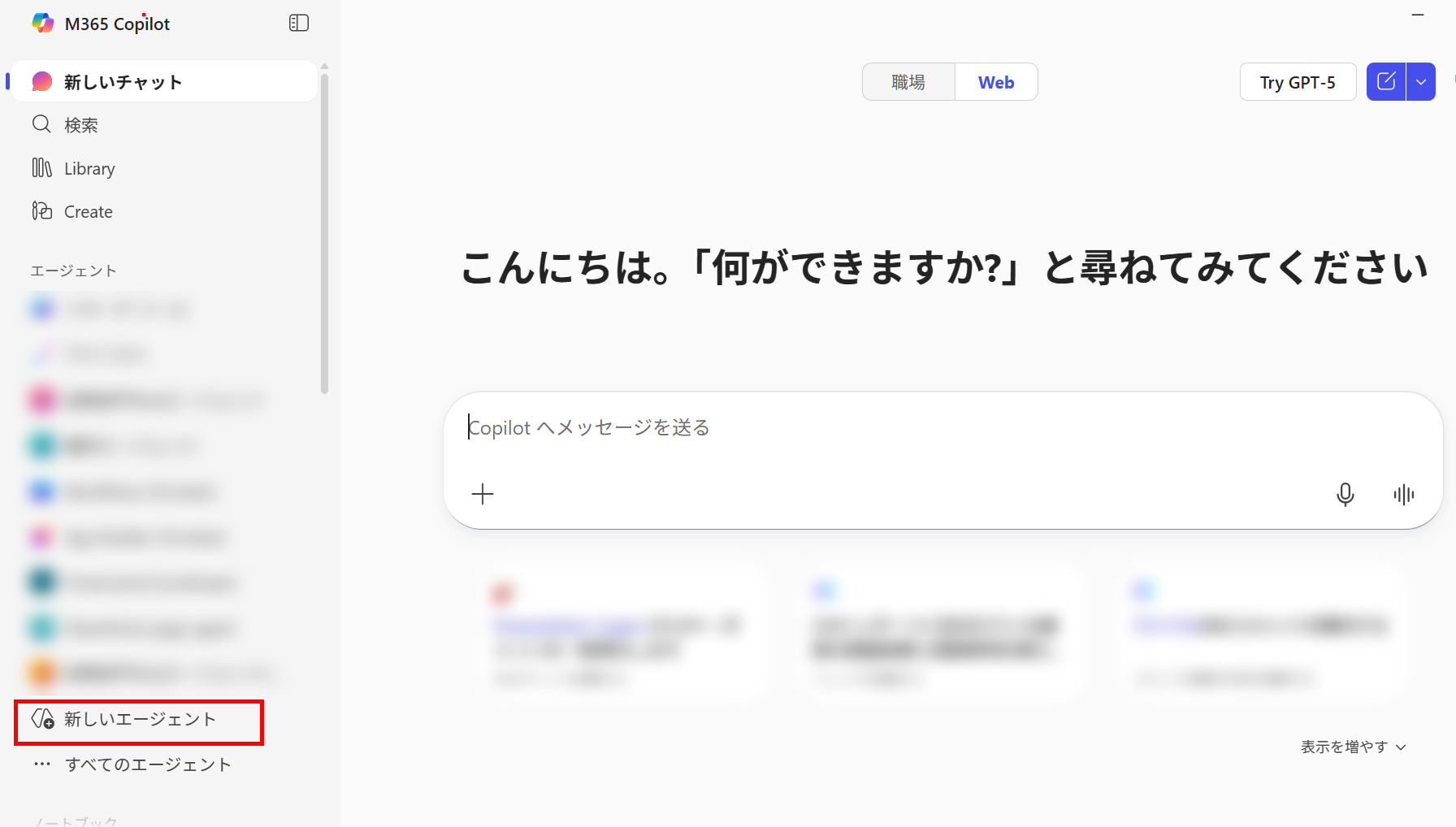Click inside the Copilot message input field
Viewport: 1456px width, 827px height.
tap(894, 427)
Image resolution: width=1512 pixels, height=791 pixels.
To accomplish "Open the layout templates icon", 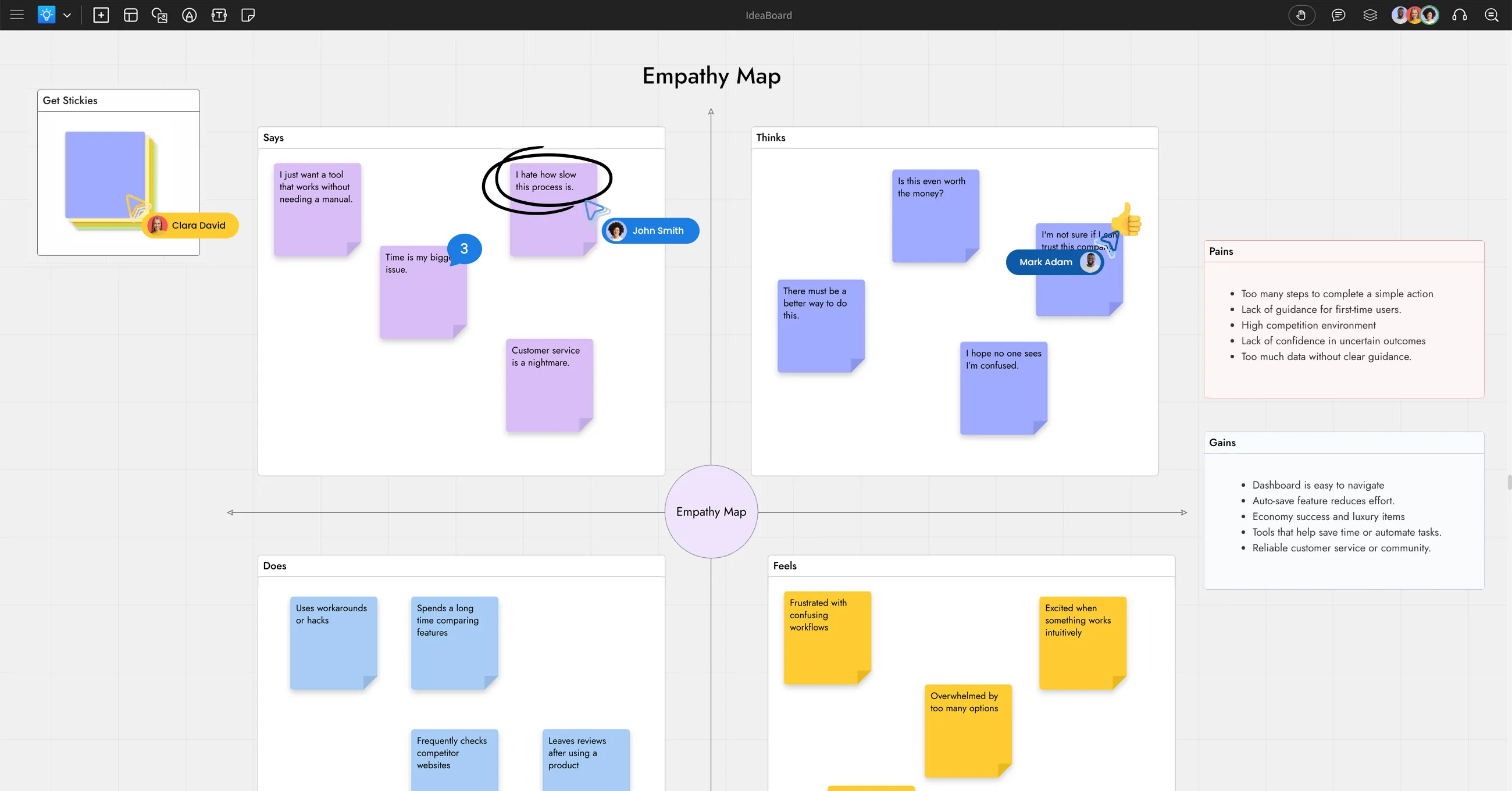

- [What you should do]:
Lines from the one holding "Image resolution: width=1512" down to the last line of the entries above must be retyped exactly, inclusive of both, with no pictures and nothing else.

- [Solution below]:
Image resolution: width=1512 pixels, height=791 pixels.
To accomplish "Open the layout templates icon", 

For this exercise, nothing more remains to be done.